Investment markets can be volatile and prices of investments can change substantially due to various factors, including, but not limited to, economic growth or
recession, changes in interest rates, inflation, changes in the actual or perceived creditworthiness of issuers, and general market liquidity. The Fund is subject to the risk that geopolitical events will disrupt securities markets and adversely affect global economies and markets. Local, regional or global events such as war, military conflicts, acts of terrorism, trade policy changes or disputes, the threat or actual imposition of tariffs, natural disasters, the spread of infectious illness or other public health issues, or other events could have a significant impact on the Fund and its investments.
Mortgage-Related and Other Asset-Backed Securities Risk: Investments in mortgage-related and other asset-backed securities are subject to the risk of
significant credit downgrades, illiquidity, and defaults to a greater extent than many other types of fixed-income investments. The liquidity of
mortgage-related and asset-backed securities may change over time. During periods of falling interest rates, mortgage- and asset-backed securities may be
called or prepaid, which may result in the Fund having to reinvest proceeds in other investments at a lower interest rate. During periods of rising interest rates, the average life of mortgage- and asset-backed securities may extend, which may lock in a below-market interest rate, increase the security's duration and interest rate sensitivity, and reduce the value of the security. Enforcing rights against the underlying assets or collateral may be difficult, and the underlying assets or collateral may be insufficient if the issuer defaults.
Non-U.S. Securities Risk:
Non-U.S. securities (including depositary receipts) are subject to political, regulatory, and economic risks not present in domestic investments.
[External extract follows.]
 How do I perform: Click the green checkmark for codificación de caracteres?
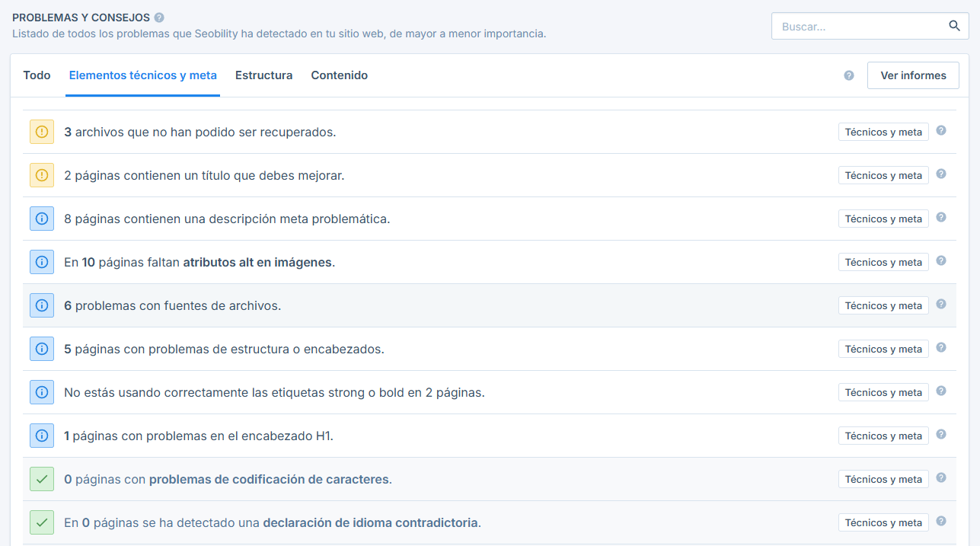click(x=41, y=478)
There
may be less information publicly available about a non-U.S. entity than about a U.S. entity, and many non-U.S. entities are not subject to accounting,
auditing, legal and financial report standards comparable to those in the United States. Further, such entities and/or their securities may be subject to risks associated with currency controls; expropriation; changes in tax policy; greater market volatility; differing securities market structures; higher transaction costs; and various administrative difficulties, such as delays in clearing and settling portfolio transactions or in receiving payment of dividends. Securities traded on foreign markets may be less liquid (harder to sell) than securities traded domestically. Foreign governments may impose restrictions on the repatriation of capital to the U.S. In addition, to the extent investments are made in a limited number of countries, events in those countries will have a more significant impact on the Fund. Investments in depositary receipts may be less liquid and more volatile than the underlying shares in their primary trading market.
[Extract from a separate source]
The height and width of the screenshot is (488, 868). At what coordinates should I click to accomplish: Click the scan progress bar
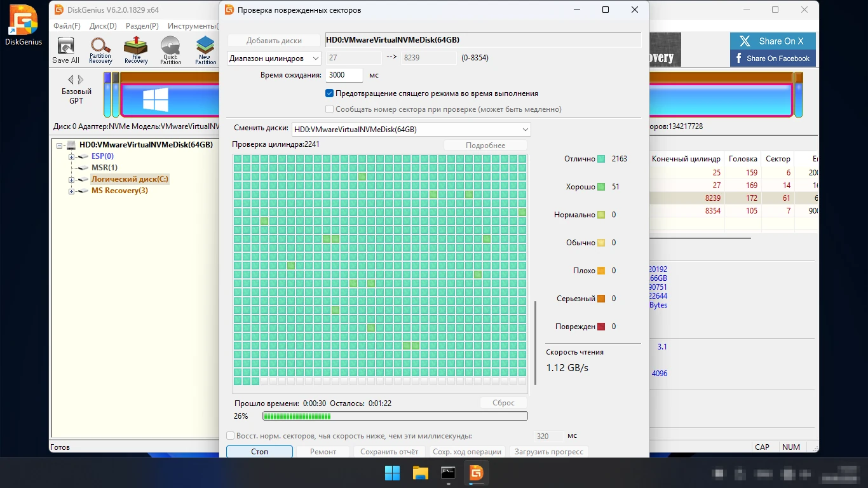tap(395, 416)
Rapid Changes in Interest Rates Risk: Rapid changes in interest
rates may cause significant requests to redeem Fund Shares, and possibly cause the Fund to sell portfolio securities at a loss to satisfy those requests.
Repurchase
Agreement Risk: Repurchase agreements may be viewed as loans made by the Fund, which are collateralized by the securities subject to repurchase. If the Fund's counterparty should default on its obligations and the Fund is delayed or prevented from recovering the collateral, or if the value of the collateral is insufficient, the Fund may realize a loss.